**WHAT YOU SHOULD DO**
Extract the lines from the start of the records through the line that contains "Action: [359, 525]", reproducing each one verbatim.

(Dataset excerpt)

====

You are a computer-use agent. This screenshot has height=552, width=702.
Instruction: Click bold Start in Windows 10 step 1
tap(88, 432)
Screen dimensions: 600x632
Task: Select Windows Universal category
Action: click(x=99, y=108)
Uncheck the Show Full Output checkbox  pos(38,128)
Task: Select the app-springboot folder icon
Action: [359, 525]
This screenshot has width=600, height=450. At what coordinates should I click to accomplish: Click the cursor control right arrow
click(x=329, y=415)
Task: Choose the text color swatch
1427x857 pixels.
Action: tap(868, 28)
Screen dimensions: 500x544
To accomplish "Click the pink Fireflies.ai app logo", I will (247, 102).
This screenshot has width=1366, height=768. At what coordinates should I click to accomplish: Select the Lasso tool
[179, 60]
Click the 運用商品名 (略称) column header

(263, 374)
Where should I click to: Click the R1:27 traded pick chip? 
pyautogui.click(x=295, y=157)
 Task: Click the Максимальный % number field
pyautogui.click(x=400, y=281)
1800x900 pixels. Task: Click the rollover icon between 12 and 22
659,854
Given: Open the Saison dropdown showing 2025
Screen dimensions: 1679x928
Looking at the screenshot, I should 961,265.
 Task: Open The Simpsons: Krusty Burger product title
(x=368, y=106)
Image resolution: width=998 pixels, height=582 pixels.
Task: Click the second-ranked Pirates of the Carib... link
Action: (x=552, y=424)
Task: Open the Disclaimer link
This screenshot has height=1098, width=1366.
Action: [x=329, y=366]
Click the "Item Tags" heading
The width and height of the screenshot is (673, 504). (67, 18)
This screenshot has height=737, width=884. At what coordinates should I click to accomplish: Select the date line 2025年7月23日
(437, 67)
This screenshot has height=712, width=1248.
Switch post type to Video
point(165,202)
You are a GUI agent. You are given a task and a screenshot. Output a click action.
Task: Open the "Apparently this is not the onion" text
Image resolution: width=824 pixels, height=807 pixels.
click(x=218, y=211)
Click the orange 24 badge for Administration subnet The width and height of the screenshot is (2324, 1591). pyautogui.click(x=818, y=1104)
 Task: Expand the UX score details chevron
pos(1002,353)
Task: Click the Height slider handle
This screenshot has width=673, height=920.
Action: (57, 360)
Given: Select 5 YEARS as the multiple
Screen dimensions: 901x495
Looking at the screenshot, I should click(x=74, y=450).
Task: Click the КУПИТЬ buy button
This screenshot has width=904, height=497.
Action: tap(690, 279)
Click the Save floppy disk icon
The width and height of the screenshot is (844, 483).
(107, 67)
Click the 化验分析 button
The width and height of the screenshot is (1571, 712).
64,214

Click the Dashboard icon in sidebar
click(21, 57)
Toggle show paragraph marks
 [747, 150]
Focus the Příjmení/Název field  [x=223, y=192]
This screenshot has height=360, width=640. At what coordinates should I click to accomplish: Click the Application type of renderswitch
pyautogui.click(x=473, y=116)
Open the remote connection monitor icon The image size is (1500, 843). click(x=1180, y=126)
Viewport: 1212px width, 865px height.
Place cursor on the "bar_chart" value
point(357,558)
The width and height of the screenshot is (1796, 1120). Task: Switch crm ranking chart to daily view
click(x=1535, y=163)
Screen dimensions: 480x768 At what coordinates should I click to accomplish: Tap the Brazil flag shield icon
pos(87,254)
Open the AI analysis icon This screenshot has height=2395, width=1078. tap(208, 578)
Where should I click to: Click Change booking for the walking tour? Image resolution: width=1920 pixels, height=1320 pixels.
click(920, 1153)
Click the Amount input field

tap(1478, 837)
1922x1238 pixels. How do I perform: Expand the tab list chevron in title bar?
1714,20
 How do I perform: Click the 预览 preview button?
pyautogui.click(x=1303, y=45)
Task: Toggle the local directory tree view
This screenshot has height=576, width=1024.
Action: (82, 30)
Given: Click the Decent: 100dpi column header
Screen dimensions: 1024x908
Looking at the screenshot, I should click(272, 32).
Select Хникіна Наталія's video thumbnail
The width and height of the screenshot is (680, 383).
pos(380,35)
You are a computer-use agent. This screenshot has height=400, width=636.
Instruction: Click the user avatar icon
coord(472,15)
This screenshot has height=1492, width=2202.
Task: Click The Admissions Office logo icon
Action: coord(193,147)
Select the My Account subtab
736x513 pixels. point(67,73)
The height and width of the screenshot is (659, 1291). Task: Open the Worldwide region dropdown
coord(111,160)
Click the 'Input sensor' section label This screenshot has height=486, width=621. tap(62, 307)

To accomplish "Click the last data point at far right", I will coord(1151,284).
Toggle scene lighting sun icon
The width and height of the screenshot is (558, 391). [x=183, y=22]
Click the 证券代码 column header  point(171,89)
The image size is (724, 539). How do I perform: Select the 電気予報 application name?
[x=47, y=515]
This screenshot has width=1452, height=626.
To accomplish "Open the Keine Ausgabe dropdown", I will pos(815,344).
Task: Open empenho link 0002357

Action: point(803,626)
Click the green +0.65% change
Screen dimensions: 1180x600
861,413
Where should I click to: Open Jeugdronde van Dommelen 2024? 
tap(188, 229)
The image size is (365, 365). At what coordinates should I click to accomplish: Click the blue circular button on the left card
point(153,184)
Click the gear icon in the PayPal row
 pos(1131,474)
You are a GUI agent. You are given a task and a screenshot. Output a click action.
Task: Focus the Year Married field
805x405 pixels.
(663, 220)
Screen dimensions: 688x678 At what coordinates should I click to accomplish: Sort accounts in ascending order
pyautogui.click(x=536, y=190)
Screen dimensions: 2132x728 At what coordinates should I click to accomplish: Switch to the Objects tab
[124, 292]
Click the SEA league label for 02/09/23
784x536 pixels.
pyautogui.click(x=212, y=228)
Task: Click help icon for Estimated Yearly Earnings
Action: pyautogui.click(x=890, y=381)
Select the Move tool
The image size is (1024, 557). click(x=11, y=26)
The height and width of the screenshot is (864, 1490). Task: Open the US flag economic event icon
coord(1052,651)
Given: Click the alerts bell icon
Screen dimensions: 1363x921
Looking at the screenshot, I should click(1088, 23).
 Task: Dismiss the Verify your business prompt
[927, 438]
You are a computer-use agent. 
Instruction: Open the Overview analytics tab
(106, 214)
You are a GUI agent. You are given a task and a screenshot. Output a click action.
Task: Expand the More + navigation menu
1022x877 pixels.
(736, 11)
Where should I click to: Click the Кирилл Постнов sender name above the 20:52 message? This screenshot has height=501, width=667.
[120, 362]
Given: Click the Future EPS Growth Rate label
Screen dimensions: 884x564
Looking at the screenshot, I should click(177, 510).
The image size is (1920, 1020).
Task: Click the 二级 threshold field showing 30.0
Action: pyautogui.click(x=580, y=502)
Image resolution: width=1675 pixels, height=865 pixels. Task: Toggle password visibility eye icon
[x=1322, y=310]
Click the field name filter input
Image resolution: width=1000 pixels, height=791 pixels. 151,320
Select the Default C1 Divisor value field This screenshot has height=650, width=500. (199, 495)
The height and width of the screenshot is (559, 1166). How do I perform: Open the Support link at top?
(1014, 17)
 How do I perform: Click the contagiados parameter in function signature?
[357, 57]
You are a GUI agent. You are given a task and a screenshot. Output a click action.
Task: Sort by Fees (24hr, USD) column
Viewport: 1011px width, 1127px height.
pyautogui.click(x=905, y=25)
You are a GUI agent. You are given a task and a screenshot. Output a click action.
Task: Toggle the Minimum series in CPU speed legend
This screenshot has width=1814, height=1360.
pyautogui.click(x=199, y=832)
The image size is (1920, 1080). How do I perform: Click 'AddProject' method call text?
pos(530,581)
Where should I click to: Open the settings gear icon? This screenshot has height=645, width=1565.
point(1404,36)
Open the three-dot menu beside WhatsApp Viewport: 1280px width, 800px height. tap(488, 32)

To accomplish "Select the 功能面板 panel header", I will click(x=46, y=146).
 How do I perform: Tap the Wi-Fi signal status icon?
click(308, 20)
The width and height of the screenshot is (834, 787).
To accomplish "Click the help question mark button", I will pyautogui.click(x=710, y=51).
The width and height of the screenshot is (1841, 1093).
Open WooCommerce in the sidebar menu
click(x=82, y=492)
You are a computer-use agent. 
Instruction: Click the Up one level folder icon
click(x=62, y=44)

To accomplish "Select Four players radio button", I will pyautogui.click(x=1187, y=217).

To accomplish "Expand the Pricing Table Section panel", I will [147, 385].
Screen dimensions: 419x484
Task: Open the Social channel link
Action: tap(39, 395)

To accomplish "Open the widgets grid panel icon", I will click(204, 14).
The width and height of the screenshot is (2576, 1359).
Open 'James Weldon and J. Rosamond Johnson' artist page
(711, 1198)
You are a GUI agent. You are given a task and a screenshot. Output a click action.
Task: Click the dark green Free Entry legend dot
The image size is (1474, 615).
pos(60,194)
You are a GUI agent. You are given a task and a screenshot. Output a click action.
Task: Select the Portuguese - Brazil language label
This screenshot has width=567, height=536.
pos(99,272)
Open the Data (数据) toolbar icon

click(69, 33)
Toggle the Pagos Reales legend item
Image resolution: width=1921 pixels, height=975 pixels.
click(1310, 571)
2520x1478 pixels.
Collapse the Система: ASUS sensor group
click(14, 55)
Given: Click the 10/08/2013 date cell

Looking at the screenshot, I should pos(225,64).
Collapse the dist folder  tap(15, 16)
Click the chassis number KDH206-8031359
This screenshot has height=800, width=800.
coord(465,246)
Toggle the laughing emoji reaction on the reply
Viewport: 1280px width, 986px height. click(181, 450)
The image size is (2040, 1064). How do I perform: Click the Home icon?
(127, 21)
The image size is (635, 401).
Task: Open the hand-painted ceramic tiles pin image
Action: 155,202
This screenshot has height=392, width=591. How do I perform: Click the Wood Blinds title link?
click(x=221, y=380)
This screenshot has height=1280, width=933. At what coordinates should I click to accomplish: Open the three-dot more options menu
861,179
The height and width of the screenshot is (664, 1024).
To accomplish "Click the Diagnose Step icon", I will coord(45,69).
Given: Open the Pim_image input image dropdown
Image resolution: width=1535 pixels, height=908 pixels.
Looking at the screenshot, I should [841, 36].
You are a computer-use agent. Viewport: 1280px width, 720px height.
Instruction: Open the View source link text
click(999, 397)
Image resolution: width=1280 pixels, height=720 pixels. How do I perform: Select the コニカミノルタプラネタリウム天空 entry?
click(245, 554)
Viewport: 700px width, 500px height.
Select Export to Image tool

====

**EXERCISE ANSWER**
You are a computer-use agent. This screenshot has height=552, width=702.
Instruction: Click bold Start in Windows 10 step 1
tap(88, 432)
Screen dimensions: 600x632
Task: Select Windows Universal category
Action: click(x=99, y=108)
Uncheck the Show Full Output checkbox  pos(38,128)
Task: Select the app-springboot folder icon
Action: [359, 525]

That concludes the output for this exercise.